I have quickly looked at EN13606-1 (a draft form 2.10.2006). Could you explain a bit further how it deals with the mix of flexible textual and structured information. Especially in the use case when textual representations are generated from structured input and secondarily changed (contradiction!).
IMHO (b) and (c) are not distininct as CDA R2 currently already supports
"structured narrative" (as in Ian's post) via the <originalText> tag from a
Level 3 entry to a Level 1 text via a reference: se
Yes, I meant they were distinct in terms of support in openEHR - that
(b) is perhaps easier to support than (c). But you are right that
(c) is a superset of functionality that is currently supported by
CDA and hence to covering CDA fully would cover (b) and (c)..

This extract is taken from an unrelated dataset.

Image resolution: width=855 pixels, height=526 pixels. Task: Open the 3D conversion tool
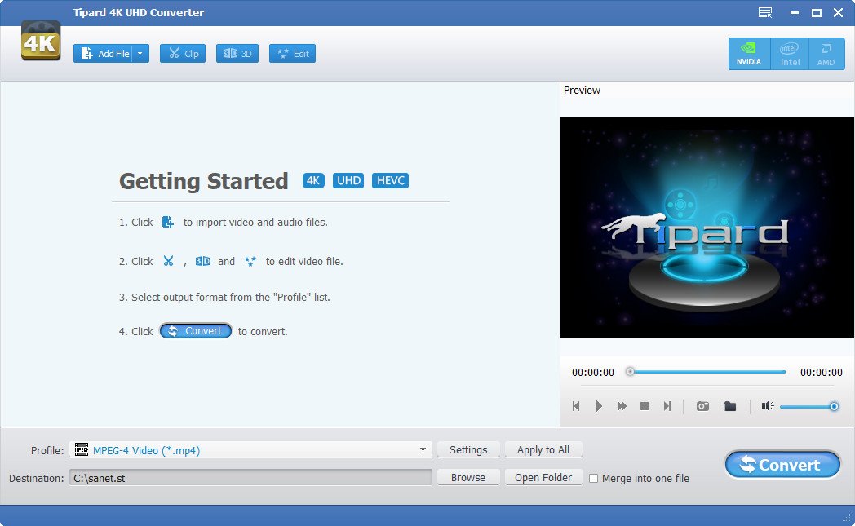point(237,52)
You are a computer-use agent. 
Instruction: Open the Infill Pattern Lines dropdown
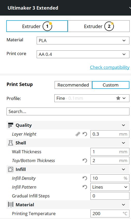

required to be faithfully displayed by everybody. Therefore, I would think,
in case structured entries contradict the narrative (through secondary
corrections as Heath depicted) the narrative "wins".
I agree that the narrative form "wins" but I think the HL7 people
would be horrified by the thought that CDA structured content
was generating textual content which could then be secondarily
changed - it is a clearly broken use case and noone would
design new software that way - but I understand that there
are some legacy systems in Australia that do it this way and
that Ocean needs to come up with solutions around this. But
I am quite keen that solutions to this particular outlying
use case don't impact on solutions to (b) and (c) unless
we all understand the ramifications.
I agree that the narrative form "wins" but I think the HL7 people
would be horrified by the thought that CDA structured content
was generating textual content which could then be secondarily
changed - it is a clearly broken use case and noone would
design new software that way - but I understand that there
are some legacy systems in Australia that do it this way and
that Ocean needs to come up with solutions around this. But
I am quite keen that solutions to this particular outlying
use case don't impact on solutions to (b) and (c) unless
we all understand the ramifications.
well, Ocean is just one vendor that has products that have to interface
with Medical Director, which is the most widely entrenched GP desktop
package in Australia. I think the main thing is how the semantics of
data in a package like MD translates to archetyped structures, which are
independent of the vendor product trying to extract data from the GP
dekstop.
Sam come and visit us at HIC on the MOnday if you want:
MO uses GELLO for visibility within the archetype (as well as other things). Would like to show you. We also can do the permanent non display bit by tagging a snomed code binding and then the HL7 splits it off and it isn't sent in a message. The latter is a HL7/PIT solution. The former is interesting
I understand the issue about CDA at least in part. Another thing we do for nodes is just set them as invisible as an attribute of the node This is usuing the MO template editor.